Some lines below hold "agent". Pick them out and copy them.

INFORMATION PROVIDED:
====

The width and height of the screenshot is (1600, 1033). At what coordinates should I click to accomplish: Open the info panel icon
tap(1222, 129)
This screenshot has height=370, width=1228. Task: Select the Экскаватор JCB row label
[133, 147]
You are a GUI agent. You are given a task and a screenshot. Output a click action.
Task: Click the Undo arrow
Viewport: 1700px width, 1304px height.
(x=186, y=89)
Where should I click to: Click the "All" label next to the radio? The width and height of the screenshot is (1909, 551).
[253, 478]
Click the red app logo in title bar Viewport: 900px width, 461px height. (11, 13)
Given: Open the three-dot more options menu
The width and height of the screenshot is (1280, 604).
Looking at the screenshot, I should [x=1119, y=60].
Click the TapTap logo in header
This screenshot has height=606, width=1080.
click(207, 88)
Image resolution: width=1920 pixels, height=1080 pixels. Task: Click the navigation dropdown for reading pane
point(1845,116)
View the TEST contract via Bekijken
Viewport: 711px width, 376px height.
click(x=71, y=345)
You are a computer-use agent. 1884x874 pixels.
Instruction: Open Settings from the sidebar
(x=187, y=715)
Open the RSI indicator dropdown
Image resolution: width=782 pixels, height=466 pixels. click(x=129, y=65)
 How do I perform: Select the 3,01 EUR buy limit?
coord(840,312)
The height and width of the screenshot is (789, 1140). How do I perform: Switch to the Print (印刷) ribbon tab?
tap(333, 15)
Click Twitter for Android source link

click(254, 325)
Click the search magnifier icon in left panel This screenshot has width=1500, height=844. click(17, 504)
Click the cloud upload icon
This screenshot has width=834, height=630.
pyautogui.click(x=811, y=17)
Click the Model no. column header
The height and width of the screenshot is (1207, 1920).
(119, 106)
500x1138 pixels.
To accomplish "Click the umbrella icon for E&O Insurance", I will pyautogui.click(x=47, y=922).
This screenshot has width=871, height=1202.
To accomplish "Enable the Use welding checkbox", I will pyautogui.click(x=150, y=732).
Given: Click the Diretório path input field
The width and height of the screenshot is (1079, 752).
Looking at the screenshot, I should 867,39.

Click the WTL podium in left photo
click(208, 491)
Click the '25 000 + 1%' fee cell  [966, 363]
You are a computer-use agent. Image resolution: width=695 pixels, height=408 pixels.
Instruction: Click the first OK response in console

====

RESPONSE TO THE TASK:
You are a GUI agent. You are given a task and a screenshot. Output a click action.
You are a computer-use agent. 1884x874 pixels.
You are a computer-use agent. Image resolution: width=695 pixels, height=408 pixels.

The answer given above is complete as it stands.